Ou de como com conceitos trabalhados se tenta esbulhar os médicos

25 janeiro 2018
Ou de como com conceitos trabalhados se tenta esbulhar os médicos
Chegou ao conhecimento do Sindicato Independente dos Médicos – SIM, o teor de uma identificada "Recomendação n.º 1”, datada de 18 de janeiro de 2018, subscrita pelo Coordenador Nacional para a Reforma do SNS, área dos Cuidados de Saúde Primários e dirigida ao Sr.

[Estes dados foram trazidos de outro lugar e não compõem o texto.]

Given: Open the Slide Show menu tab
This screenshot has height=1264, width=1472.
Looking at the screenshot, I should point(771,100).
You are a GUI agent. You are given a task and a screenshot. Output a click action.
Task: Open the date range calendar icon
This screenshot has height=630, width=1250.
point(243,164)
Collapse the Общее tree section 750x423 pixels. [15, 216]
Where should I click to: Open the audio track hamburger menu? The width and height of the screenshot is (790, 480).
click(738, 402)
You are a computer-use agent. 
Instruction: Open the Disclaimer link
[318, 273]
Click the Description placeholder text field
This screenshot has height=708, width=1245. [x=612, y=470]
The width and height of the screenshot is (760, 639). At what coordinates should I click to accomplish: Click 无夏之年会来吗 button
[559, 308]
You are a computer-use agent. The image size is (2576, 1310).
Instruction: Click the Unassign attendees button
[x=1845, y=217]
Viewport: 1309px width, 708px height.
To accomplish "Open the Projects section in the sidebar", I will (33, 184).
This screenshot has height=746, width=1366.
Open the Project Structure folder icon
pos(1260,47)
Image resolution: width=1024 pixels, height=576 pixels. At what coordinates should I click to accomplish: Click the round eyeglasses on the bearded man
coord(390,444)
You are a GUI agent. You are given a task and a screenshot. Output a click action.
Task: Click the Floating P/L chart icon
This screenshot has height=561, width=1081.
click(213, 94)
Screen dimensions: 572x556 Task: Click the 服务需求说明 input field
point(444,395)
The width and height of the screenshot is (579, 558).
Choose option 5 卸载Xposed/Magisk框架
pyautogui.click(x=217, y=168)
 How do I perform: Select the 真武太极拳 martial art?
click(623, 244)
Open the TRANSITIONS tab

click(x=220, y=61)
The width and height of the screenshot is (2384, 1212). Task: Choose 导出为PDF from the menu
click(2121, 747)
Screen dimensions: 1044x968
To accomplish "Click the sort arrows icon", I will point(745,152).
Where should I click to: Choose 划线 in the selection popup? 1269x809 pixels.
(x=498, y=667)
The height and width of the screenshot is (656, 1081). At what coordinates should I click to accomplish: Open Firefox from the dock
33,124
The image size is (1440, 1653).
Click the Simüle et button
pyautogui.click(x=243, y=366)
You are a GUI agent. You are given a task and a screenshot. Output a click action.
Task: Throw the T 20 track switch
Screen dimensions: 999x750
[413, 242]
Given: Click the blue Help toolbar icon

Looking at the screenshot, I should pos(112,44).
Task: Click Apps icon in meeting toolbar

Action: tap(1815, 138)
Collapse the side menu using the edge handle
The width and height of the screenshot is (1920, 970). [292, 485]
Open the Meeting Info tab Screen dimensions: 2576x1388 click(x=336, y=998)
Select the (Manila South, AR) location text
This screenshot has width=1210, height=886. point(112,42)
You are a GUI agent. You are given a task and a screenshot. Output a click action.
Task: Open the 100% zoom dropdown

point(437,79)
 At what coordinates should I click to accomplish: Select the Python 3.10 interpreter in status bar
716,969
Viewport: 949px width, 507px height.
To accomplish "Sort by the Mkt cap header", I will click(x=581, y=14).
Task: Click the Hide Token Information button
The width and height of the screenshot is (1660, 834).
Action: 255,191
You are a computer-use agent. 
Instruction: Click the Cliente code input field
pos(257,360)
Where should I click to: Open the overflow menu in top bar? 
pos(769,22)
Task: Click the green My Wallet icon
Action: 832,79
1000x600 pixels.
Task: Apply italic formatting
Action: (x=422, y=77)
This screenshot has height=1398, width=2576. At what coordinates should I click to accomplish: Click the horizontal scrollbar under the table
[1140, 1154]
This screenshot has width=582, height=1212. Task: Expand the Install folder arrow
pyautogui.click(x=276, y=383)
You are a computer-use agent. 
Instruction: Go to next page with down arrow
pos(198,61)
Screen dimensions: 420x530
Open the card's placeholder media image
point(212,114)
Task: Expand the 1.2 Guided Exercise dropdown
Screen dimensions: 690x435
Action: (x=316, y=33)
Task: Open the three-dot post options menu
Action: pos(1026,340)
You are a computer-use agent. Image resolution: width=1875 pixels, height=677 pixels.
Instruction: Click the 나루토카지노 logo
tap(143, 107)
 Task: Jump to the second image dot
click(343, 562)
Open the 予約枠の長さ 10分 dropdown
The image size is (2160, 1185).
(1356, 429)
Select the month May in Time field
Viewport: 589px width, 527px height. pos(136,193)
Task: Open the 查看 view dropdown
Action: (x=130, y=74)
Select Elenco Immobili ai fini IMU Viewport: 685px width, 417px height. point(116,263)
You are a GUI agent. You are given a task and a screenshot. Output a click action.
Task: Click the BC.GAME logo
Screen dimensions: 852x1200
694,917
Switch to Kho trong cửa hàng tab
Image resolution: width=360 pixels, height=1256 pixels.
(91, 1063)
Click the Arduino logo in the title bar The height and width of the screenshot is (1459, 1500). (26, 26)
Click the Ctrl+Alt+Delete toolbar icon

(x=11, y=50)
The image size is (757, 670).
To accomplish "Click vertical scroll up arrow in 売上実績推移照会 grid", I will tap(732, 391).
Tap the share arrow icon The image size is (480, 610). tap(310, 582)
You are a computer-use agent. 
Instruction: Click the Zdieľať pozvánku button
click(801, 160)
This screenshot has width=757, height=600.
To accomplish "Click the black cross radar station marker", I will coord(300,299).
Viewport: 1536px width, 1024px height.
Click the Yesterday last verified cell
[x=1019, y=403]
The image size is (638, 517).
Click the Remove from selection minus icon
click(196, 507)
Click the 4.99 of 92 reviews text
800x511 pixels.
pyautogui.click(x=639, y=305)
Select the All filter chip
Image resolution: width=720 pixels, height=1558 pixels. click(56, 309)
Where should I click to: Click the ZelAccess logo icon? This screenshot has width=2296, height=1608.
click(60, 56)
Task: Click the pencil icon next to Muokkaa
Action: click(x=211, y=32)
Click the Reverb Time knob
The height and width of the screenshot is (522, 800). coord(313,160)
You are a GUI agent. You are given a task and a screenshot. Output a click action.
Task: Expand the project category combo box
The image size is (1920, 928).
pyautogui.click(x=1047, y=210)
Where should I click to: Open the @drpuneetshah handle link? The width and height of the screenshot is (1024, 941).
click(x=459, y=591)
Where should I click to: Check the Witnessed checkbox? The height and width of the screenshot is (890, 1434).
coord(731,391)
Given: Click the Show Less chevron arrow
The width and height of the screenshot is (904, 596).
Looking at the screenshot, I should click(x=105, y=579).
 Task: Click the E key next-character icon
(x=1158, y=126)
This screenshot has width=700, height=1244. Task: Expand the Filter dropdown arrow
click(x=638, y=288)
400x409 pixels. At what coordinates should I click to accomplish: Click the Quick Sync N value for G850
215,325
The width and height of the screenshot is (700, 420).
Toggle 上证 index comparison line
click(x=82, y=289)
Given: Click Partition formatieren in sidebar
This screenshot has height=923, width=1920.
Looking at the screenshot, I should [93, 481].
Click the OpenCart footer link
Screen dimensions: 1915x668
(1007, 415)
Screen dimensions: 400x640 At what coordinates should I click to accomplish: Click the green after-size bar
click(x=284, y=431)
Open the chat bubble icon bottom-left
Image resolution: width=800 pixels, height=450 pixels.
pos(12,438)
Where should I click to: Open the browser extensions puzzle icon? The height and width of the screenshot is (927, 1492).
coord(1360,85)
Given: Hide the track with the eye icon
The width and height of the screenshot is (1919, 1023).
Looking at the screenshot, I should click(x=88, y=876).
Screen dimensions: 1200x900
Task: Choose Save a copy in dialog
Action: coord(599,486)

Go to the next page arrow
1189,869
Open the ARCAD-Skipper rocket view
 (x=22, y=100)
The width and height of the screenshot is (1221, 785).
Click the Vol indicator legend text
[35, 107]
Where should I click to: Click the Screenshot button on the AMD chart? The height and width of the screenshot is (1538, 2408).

Secretário de Estado Adjunto da Saúde, com a recomendação de ser entendida como sendo orientações para todos os Agrupamentos de Centros de Saúde (ACES) e tendo como causa próxima a adoção do registo biométrico de assiduidade (metodologia que o SIM não coloca em causa).

Prolífero no tratamento de ditos "aspetos concetuais”, esta "Recomendação” com intuitos normativos entra pelos caminhos ínvios da ilegalidade, pois que:
  1. Nenhuma destas convenções laborais decorrentes da negociação coletiva e vigentes na área médica prevê a existência de regimes de "banco de horas”, sob esta ou outra qualquer designação;
  2. Nenhuma destas convenções prevê mecanismos de "compensação” de tempo de trabalho entre jornadas, semanas ou outros ciclos;
  3. Alcança-se que o fito da "Recomendação” se encontra no afastamento da possibilidade da correta qualificação do trabalho "que ultrapassa o período normal de trabalho”, tanto diário como semanal, como aquilo que ele é, ou seja, como trabalho suplementar  (daí que a expressão – tão reveladora – da "Recomendação” é, expressis verbis, a inversa, "não suplementar”);
  4. Dito isto, conclui-se que o grande objetivo da "Recomendação” é que não seja doravante pago aos trabalhadores, designadamente aos trabalhadores médicos das UF dos cuidados de saúde primários, todo o trabalho efetivamente suplementar que venham a prestar no interesse do SNS, sob o argumento de que, face aos apuramentos disponibilizados pelo "Registo biométrico”, não houve lugar ao mesmo, pura e simplesmente, porquanto o mesmo pairará algures num qualquer "banco”;
  5. A manobra é percetível, e nem sequer é nova, sucede apenas que, com o documento em apreço, alcançou o formato e a aparência de coisa consagrada, a solene "Recomendação n.º 1”.
Sublinhe-se que o SIM não aceita a mecânica perniciosa que ali se institui, entende-a como uma afronta ao regime legal e convencional em vigor, e regista que esta clara tentativa de esbulho da remuneração do trabalho prestado pelos trabalhadores médicos a exercer funções nas UF dos Cuidados de Saúde Primários do SNS surge no mesmo mês de janeiro de 2018 em que, segundo a Lei do Orçamento de Estado, já deverão vigorar as progressões remuneratórias, aliás acompanhadas da reposição integral da tabela de pagamento do trabalho suplementar verificada no antecedente mês de dezembro.